This month ASA focuses on investment. When planning this editorial, Warren Buffett came first to mind– which is why I’m sharing this story about him written by Evan Carmichael.
Buffett started his investment business in 1956 when “seven people wanted me to invest their money for them.” Although he admits not having a strategy at the time, he knew enough to evaluate his own strengths and weaknesses before creating a coherent business model.
“Risk comes from not knowing what you’re doing,” says Buffett. What he did know is that he dislikes technology and is most likely the only billionaire who doesn’t own a computer or even have an email address. Buffett despises bureaucracy and has fewer than 20 direct employees.
Buffett has never been so arrogant so as to believe that he could invest in any company that he wanted. “There are all kinds of businesses that Charlie [Vice Chairman] and I don’t understand, but that doesn’t cause us to stay up at night,” says Buffett. “It just means we go on to the next one…Never invest in a business you cannot understand.”

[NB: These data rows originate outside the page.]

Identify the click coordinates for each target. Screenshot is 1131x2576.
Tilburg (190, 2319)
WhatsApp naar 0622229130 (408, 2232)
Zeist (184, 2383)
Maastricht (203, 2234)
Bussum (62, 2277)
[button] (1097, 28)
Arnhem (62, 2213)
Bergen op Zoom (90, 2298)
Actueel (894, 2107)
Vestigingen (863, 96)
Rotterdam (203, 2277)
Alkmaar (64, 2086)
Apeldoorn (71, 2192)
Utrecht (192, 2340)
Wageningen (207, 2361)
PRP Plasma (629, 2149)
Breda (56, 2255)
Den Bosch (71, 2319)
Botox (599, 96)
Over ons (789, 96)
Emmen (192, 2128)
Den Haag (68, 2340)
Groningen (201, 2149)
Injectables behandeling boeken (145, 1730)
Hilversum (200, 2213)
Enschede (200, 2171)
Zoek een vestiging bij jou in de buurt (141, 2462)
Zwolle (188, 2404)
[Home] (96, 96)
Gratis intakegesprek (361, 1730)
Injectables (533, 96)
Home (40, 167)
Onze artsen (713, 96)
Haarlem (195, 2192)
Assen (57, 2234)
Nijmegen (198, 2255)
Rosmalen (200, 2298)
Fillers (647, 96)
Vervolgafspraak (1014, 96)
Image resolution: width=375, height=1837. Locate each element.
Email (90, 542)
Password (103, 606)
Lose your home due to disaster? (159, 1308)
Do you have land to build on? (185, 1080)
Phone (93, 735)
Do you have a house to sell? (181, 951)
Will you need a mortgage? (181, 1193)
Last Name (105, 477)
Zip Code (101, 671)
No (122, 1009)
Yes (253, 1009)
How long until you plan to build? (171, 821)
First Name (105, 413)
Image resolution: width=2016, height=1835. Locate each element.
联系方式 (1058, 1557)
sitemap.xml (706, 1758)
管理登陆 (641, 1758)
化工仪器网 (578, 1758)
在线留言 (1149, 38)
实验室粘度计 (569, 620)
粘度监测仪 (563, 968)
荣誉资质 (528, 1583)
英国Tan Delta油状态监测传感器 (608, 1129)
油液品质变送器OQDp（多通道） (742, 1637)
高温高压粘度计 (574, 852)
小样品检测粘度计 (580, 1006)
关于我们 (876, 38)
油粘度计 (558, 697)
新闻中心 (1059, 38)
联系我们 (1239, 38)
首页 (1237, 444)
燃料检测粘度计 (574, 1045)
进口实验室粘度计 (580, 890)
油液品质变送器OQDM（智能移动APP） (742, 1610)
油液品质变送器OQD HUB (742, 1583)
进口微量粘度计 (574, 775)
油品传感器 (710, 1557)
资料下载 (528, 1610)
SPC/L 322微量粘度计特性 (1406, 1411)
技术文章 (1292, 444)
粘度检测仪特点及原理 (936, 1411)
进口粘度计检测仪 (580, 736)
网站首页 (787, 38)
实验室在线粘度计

Buffett believes that if you are honest with yourself about your strengths and weaknesses, your likes and dislikes, and your depth of knowledge, the rewards will come: “I will not abandon a previous approach whose logic I understand … even though it may mean foregoing large, and apparently easy, profits to embrace an approach which I don’t fully understand, have not practiced successfully, and which possibly could lead to substantial permanent loss of capital,” he says.
This self-evaluating honesty has led Buffett to becoming one of history’s most successful investors. Buffet often cites one of Abraham Lincoln’s favourite riddles to emphasises this point: “How many legs does a dog have if you call his tail a leg?
The answer: Four, because calling a tail a leg does not make it a leg.”
Buffett avoids unnecessary risk and analysis every decision in detail before making a move: “You ought to be able to explain why you’re taking the job you’re taking, why you’re making the investment you’re making… he says.
“And if it can’t stand applying pencil to paper, you’d better think it through some more. And if you can’t write an intelligent answer to those questions, don’t do it.” I hope you get real value from our investment articles this month.